- [SOURCE MATERIAL]

== Segment start ==

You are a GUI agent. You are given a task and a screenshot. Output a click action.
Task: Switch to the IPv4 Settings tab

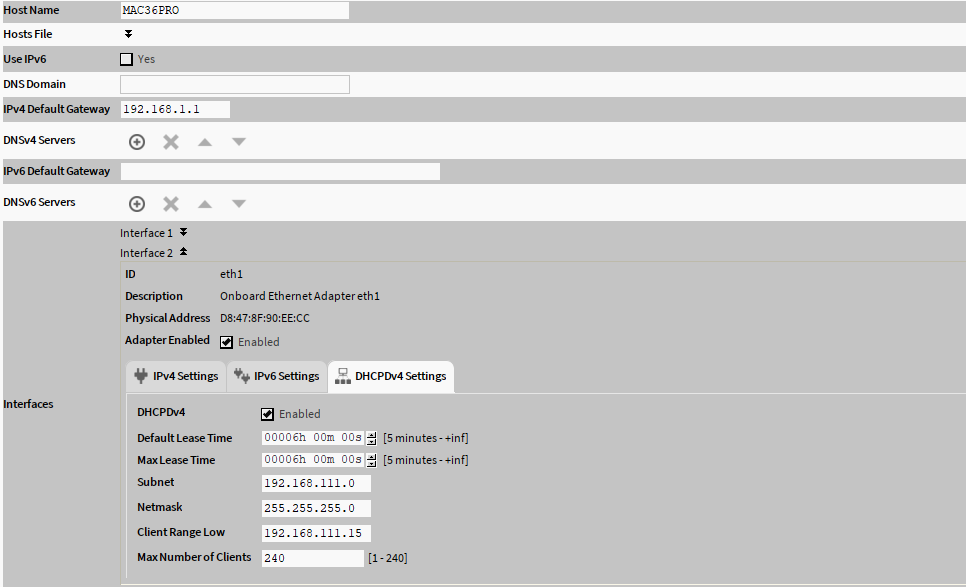click(175, 376)
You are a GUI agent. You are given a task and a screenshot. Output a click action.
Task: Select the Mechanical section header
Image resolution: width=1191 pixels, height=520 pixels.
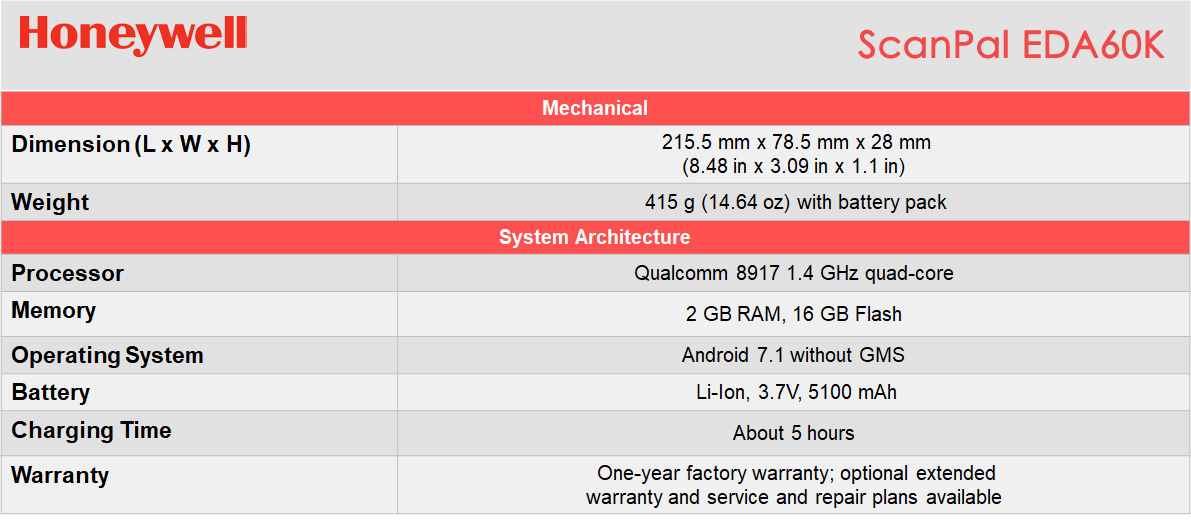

== Segment end ==

- [WHAT YOU SHOULD DO] From the line holding "Task: Switch to the IPv4 Settings tab" through the last line of the material above, each line should be written out exactly, both included; omit the pictures.

- [THE ANSWER]
Task: Switch to the IPv4 Settings tab

click(175, 376)
You are a GUI agent. You are given a task and a screenshot. Output a click action.
Task: Select the Mechanical section header
Image resolution: width=1191 pixels, height=520 pixels.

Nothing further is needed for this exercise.